On Tuesday the 13th of August 2019, M.Sc. (Tech) Anna Kantosalo will defend her doctoral thesis Human-Computer Co-Creativity - Designing, Evaluating and Modelling Computational Collaborators for Poetry Writing. The thesis is a part of research done in the Department of Computer Science and in the Discovery research group at the University of Helsinki.

M.Sc. (Tech) Anna Kantosalo defends her doctoral thesis Human-Computer Co-Creativity - Designing, Evaluating and Modelling Computational Collaborators for Poetry Writing on Tuesday the 13th of August 2019 at 12 o'clock noon in the University of Helsinki Exactum Building, Auditorium CK112 (Pietari Kalmin katu 5, ground floor). Her opponent is Professor Mary Lou Maher (University of North Carolina at Charlotte, USA) and custos Professor Hannu Toivonen (University of Helsinki). The defence will be held in English.

Human-Computer Co-Creativity - Designing, Evaluating and Modelling Computational Collaborators for Poetry Writing

Human-computer co-creativity examines creative collaboration between humans and artificially intelligent computational agents. Human-computer co-creativity researchers assume that instead of using computational systems to merely automate creative tasks, computational creativity methods can be leveraged to design computational collaborators capable of sharing creative responsibility with a human collaborator. This has potential for extending both human and computational creative capability. This thesis focuses on the case of one human and one computational collaborator. More specifically this thesis studies how children collaborate with a computational collaborator called the Poetry Machine in the linguistically creative task of writing poems.

This thesis investigates three topics related to human-computer co-creativity: The design of human-computer co-creative systems, their evaluation and the modelling of human-computer co-creative processes. These topics are approached from two perspectives: an interaction design perspective and a computational creativity perspective. The interaction design perspective provides practical methods for the design and evaluation of interactive systems as well as methodological frameworks for analysing design practices in the field. The computational creativity perspective then again provides a theoretical view to the evaluation and modelling of human-computer co-creativity. The thesis itself consists of five papers.

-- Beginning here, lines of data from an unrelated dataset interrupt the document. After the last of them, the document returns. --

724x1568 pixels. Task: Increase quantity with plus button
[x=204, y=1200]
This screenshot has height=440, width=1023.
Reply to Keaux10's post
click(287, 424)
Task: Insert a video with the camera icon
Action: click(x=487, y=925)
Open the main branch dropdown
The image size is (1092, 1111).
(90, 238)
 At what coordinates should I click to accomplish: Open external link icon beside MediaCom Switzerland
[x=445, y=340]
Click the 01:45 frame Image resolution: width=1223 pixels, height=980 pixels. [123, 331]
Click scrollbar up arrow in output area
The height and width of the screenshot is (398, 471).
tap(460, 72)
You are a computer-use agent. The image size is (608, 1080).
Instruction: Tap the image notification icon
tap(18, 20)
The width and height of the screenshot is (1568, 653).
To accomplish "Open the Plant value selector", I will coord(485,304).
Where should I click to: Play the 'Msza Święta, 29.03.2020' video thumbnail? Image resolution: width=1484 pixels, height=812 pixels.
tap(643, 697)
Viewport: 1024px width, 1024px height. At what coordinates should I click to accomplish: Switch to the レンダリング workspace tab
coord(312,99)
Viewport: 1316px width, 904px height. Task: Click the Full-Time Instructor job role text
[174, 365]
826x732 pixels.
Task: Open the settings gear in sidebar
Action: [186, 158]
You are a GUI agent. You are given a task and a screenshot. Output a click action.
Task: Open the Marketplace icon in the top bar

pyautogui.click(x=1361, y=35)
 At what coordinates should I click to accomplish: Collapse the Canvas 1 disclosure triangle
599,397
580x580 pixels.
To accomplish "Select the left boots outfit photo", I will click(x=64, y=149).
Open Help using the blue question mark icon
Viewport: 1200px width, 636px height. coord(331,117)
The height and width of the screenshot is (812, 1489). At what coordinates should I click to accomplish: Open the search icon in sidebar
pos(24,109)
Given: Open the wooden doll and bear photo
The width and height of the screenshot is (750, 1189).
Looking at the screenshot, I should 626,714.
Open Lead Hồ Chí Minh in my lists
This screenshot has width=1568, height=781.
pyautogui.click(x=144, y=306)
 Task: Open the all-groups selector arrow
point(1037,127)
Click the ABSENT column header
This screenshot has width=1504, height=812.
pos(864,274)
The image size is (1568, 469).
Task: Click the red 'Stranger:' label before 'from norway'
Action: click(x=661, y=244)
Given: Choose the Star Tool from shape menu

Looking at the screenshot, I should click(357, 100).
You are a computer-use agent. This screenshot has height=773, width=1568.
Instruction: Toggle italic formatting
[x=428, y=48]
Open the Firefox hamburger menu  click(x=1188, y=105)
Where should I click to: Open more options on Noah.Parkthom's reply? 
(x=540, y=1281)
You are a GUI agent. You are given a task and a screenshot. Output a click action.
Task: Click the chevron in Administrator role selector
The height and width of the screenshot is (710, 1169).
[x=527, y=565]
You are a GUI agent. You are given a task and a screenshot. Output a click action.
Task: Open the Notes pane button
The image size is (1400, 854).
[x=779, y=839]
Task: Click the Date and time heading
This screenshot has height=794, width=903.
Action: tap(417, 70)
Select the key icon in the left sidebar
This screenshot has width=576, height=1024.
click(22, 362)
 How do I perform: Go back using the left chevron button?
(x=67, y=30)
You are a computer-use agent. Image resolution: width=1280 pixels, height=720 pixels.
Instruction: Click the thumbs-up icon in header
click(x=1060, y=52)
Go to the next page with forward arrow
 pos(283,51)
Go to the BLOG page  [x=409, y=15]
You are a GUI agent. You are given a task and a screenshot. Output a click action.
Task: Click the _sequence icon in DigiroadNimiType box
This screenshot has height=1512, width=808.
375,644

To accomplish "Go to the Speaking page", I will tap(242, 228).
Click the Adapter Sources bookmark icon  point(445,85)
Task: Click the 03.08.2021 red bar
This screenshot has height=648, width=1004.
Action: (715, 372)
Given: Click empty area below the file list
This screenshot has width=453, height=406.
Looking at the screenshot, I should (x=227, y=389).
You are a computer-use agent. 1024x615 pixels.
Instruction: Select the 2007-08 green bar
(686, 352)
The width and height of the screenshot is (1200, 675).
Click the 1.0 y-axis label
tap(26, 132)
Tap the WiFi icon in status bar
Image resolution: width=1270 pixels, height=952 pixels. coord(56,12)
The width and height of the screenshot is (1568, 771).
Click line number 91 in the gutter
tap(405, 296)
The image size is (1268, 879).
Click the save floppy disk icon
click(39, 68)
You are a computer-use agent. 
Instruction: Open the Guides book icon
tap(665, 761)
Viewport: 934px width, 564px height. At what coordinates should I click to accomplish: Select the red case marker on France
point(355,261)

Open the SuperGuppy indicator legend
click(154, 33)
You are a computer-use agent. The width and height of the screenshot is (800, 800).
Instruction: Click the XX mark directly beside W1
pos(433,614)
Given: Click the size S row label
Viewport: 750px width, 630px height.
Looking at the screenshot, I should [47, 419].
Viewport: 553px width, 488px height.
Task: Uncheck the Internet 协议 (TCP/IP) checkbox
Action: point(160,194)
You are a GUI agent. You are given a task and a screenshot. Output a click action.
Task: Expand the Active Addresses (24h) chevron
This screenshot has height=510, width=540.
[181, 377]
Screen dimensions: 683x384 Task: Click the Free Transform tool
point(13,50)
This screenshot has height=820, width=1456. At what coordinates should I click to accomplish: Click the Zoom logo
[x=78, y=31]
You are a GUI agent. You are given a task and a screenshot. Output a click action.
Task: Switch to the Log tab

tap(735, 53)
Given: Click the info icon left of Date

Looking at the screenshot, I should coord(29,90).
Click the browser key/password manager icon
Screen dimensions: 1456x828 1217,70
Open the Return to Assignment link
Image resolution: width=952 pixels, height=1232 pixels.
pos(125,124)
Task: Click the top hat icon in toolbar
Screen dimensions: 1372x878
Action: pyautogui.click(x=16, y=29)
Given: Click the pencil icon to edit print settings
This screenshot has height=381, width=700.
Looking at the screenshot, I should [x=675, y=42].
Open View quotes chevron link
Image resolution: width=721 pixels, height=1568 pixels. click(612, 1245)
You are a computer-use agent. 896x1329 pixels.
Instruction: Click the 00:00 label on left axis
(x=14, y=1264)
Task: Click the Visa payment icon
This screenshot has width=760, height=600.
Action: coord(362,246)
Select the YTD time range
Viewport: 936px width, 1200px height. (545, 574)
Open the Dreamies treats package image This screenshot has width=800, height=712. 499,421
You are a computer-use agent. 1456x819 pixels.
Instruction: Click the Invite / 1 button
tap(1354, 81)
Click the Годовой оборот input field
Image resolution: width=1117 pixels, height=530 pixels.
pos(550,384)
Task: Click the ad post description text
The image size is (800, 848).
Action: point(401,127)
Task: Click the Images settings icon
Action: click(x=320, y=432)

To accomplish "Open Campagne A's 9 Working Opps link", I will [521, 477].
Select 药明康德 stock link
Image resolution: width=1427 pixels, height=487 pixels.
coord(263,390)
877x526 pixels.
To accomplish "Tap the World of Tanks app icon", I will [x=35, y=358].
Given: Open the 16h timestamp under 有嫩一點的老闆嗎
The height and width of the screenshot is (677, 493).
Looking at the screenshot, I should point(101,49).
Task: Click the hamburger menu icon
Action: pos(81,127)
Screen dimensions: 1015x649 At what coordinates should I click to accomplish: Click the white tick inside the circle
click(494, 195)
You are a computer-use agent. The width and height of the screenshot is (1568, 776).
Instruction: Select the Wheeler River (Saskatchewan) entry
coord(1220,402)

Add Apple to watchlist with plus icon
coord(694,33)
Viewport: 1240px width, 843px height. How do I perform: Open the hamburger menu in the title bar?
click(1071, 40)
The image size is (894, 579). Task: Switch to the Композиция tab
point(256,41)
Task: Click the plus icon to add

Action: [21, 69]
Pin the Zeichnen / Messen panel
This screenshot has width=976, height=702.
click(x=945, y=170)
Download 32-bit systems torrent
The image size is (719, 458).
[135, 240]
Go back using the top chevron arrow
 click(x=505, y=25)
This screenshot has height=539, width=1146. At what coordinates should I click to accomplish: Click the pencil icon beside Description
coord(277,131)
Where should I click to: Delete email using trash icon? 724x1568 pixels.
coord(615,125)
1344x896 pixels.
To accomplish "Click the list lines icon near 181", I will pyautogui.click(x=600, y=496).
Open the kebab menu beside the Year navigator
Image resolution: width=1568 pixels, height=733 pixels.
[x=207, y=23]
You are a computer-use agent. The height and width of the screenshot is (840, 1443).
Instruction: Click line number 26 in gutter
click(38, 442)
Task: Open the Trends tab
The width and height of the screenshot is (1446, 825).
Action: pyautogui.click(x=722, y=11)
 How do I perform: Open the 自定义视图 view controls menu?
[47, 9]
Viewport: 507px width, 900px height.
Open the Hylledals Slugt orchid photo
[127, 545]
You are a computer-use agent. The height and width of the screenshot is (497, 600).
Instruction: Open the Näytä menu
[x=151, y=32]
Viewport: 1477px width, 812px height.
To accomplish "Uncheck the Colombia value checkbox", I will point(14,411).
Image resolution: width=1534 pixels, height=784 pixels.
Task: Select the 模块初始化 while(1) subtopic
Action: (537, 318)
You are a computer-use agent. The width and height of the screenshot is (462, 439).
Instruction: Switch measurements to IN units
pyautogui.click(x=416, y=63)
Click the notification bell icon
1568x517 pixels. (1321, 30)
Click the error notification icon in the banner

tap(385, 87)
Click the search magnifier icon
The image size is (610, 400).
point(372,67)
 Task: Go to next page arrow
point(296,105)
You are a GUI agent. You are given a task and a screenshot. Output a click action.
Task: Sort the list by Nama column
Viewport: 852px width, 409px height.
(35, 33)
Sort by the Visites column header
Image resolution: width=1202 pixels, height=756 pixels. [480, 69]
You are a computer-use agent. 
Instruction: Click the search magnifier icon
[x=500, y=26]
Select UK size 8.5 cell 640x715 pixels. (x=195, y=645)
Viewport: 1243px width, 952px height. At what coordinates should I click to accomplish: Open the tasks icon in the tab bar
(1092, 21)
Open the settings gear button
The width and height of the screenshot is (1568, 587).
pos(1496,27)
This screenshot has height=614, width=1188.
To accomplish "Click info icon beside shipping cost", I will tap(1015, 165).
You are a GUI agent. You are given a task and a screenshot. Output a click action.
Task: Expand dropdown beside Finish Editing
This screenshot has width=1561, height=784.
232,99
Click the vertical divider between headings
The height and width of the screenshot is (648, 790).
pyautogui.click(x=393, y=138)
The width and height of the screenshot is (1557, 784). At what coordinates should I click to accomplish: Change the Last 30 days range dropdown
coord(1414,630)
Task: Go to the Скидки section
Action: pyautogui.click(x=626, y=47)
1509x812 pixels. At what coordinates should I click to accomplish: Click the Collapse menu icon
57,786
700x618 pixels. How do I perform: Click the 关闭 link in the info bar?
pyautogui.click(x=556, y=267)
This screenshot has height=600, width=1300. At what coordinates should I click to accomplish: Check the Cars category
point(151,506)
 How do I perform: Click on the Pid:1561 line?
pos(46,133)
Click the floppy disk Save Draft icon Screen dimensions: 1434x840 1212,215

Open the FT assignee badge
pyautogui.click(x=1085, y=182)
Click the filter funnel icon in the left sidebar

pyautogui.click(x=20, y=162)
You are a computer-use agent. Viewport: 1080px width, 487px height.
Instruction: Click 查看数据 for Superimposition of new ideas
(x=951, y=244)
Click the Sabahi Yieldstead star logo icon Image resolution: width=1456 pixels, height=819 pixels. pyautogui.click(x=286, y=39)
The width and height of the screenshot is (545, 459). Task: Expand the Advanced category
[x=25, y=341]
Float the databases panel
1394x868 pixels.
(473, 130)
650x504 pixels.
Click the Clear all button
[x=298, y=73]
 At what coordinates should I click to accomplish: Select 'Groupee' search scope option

This thesis starts with an analysis of the interaction design process for computational collaborators. The design process is examined through a review of case studies, and a thorough description of the design process of the Poetry Machine system described in Paper I. The review shows that several researchers in the field have assumed a user-centered design approach, but some good design practices, including the reporting of design decisions, iterative design and early testing with users are not yet fulfilled according to the best standards.

After illustrating the general design process, this thesis examines different approaches to the evaluation of human-computer co-creativity. Two case studies are conducted to evaluate the usability of and user experiences with the Poetry Machine system. The first evaluations are described in Paper II. They produced useful feedback for developing the system further. The second evaluation, described in Papers III and IV, investigates specific metrics for evaluating the co-creative writing experience in more detail. To promote the accumulation of design knowledge, special care is taken to report practical issues related to evaluating co-creative systems. These include, for example, issues related to formulating suitable evaluation tasks.

Finally the thesis considers modelling human-computer co-creativity. Paper V approaches modelling from a computationally creative perspective, by extending the creativity-as-a-search paradigm into co-creative systems. The new model highlights specific issues for interaction designers to be aware of when designing new computational collaborators.